For many investors, technology stocks can be the most interesting part of their holdings. These companies are creating new products, growing fast and trying to tap into trends that are transforming an old way of doing business – and in some cases, the global economy. But tech stocks come with risk. For every big success story like e-commerce giant Amazon.com (AMZN) there are countless others that failed to get off the ground as a start-up. However, not all tech stocks are these high-risk, high-reward offerings. There are smaller tech companies that offer reliable revenue and have a decent history of dividend payments. Here are seven that income investors should consider.
Cogent Communications Holdings
Washington, D.C.-based Cogent provides high-speed internet access, data center services and other specialized communications offerings to small businesses. Anyone who has worked for a small company or run their own business understands how hard it is to juggle the ins and outs of information technology with a small staff – and so does Cogent, picking up the slack so customers can focus on their core operations. Thanks to longer-term enterprise service contracts, Cogent generates steady revenue and dividends from its clients. Given the importance of digital connections in the 21st century economy, it's no wonder CCOI has such reliable cash flow.

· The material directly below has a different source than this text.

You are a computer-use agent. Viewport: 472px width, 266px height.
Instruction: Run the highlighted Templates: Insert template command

Xperi has developed and licenses very specific hardware used in the chips for smartphones, laptops and data servers. While the company doesn't manufacture anything, it is a leader in the intellectual property for many of the key technologies in the devices in widespread use, as well as the manufacturing processes to bring this gear to market. It's not a thrilling business, but with each item that deploys Xperi's patented technology there is a royalty paid by the end user of that tech. This means a steady flow of cash into a fairly lean company, a portion of which is then shared through dividends.
Micro Focus International
IT infrastructure play Micro Focus offers software solutions that include backing up documents, cybersecurity protection and other support relied on by businesses. This $9 billion company may not be a household name, but with more than 40 years of experience and about 15,000 employees, it is certainly one of the older tech stocks. MFGP has only recently begun paying dividends, however, starting in 2018. But those distributions have been pretty generous so far and bode well for future income potential.

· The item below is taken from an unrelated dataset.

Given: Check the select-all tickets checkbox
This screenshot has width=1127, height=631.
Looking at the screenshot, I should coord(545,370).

An integrated telecom company, Veon is a wireless and landline data provider in eastern Europe and the Far East as well as a vendor of network hardware and internet services to small businesses. It is diversified across business lines and as geographies, and the company boasts 210 million customers from Russia to Pakistan to Ukraine. This is a great mix of emerging market growth potential in technology as well as the consistent paydays that come from a traditional telecom company. At $5 billion, Veon also is the right size to weather any short-term trouble but still have plenty of growth ahead.

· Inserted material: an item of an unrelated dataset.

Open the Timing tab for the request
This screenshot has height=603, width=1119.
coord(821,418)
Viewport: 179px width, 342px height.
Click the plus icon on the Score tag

United Microelectronics Corp.
UMC is a Taiwan-based semiconductor foundry, making chips for all manner of electronics. It's certainly not the biggest shop in the world, and unlike big-time chipmakers like Intel Corp. (INTC), it doesn't develop its own branded hardware. But while margins are a bit thinner this way, the business is incredibly reliable as UMC keeps pumping out chips for clients worldwide. UMC passes a share of its revenue in a regular dividend that is more than double the typical stock on Wall Street and much higher than others in the tech sector.
ASE Technology Holding Co.
ASE Technology provides the "packaging" of chips in their final form. This includes coating the nearly finished chips to help withstand corrosion or physical damage, placing them into the circuit where they belong and then testing the hardware to make sure it performs as planned. Once again, there's much more money in the companies with their names branded on high-end TVs or smartphones. However, the services ASX provides are integral to any 21st century device – including not just gadgets but everyday appliances that use some form of chipset. This adds up to a reliable revenue stream and consistent dividends for ASX shareholders.
Iron Mountain started as a document storage provider in the days of filing cabinets and stenographers. Tax forms and other financial records could take up a lot of space, so Iron Mountain stepped in to help. In a digital age IRM has been rapidly evolving – including becoming a cloud-based storage provider. The company also offers related technology such as data center services and cybersecurity, plus its traditional suite of document storage and secure shredding when items are past the date they're needed. This gives IRM an interesting position in both the old and new world of documents, and long-term contracts help provide a steady stream of income.